→ Exercise text:
»»

Two days later Anthony rang. ‘Where is this woman? She’s got to finish this book.’ Panic set in. ‘Oh, Anthony. She’ll never do that. She’ll never write another word. She’s Australian. She’s mad.’ We argued for some minutes, Anthony accusing me of odd behaviour for a literary agent, and finally announcing his intention to publish it as it stood—stands still today—hedging his bets with large margins, illustrations and thick paper, hopefully giving it the illusion of substance; I protesting that he couldn’t possibly publish 22,000 words as a book.
Eventually, I gave in and signed a deal over a delightful lunch in the garden of his office. Anthony asked me at last for the name of this untraceable, intractable, mad woman. I confessed. I became a reluctant Blond author. I changed no identities, not thinking a copy would ever reach Australia, in my mind carelessly consigning it to the equivalent of a publisher’s bottom drawer.

««

→ Data section:
»»

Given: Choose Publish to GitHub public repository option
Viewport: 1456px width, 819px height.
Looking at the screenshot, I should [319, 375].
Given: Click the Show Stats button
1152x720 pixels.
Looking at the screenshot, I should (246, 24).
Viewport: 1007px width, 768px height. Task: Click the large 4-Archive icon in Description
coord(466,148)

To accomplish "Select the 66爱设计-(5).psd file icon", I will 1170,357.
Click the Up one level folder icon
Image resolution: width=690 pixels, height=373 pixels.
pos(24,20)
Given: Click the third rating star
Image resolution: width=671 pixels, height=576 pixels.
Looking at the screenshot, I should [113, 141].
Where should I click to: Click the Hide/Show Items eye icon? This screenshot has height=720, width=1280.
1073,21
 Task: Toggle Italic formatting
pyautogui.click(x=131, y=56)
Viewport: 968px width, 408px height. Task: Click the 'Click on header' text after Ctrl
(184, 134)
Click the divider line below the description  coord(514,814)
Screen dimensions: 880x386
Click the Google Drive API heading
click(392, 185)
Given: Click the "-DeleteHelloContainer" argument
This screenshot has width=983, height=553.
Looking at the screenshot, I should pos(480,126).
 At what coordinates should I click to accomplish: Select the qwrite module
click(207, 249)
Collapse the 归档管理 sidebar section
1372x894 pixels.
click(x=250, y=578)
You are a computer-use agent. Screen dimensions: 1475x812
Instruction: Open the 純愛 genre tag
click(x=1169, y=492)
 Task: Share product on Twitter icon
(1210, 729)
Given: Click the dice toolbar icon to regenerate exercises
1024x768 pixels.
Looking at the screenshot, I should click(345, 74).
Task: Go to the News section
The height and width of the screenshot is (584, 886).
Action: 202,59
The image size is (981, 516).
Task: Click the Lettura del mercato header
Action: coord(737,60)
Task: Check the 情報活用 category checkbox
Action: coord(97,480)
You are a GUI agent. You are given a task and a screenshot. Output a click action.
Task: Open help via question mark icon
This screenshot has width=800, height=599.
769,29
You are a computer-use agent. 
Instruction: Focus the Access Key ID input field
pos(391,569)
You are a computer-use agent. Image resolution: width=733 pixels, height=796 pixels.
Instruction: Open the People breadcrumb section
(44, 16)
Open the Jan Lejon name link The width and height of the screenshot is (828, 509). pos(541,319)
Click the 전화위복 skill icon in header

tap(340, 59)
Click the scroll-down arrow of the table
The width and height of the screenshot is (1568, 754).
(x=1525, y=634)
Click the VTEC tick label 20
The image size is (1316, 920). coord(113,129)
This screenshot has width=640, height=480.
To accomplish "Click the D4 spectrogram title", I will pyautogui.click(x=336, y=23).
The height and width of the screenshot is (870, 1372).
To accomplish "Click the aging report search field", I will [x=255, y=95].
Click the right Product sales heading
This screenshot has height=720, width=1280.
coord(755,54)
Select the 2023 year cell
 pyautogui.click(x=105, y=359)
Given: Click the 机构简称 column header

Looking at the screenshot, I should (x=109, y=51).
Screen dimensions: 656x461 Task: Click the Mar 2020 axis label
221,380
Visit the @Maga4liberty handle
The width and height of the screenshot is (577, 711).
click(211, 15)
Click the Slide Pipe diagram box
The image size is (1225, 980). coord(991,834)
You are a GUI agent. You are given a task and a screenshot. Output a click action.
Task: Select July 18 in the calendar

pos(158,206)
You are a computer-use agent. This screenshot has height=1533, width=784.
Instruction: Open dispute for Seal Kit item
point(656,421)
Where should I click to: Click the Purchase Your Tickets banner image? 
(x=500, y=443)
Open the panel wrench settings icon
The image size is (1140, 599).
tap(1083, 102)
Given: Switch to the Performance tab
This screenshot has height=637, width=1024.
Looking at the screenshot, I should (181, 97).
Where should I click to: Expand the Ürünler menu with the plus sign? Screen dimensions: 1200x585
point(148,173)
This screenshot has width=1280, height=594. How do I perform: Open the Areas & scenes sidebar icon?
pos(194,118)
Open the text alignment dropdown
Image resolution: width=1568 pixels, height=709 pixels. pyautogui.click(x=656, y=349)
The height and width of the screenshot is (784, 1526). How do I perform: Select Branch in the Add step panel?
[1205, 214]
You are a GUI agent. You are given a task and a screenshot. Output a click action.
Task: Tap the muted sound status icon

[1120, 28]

««

→ Prompt:
Answer these questions from the book-deal passage:
1. What word count did the narrator say was too short to publish as a book?
2. What three things did Anthony plan to use to make the book seem more substantial?
3. Where was the deal signed?

→ Written response:
1. 22,000 words.
2. Large margins, illustrations and thick paper.
3. Over lunch in the garden of Anthony's office.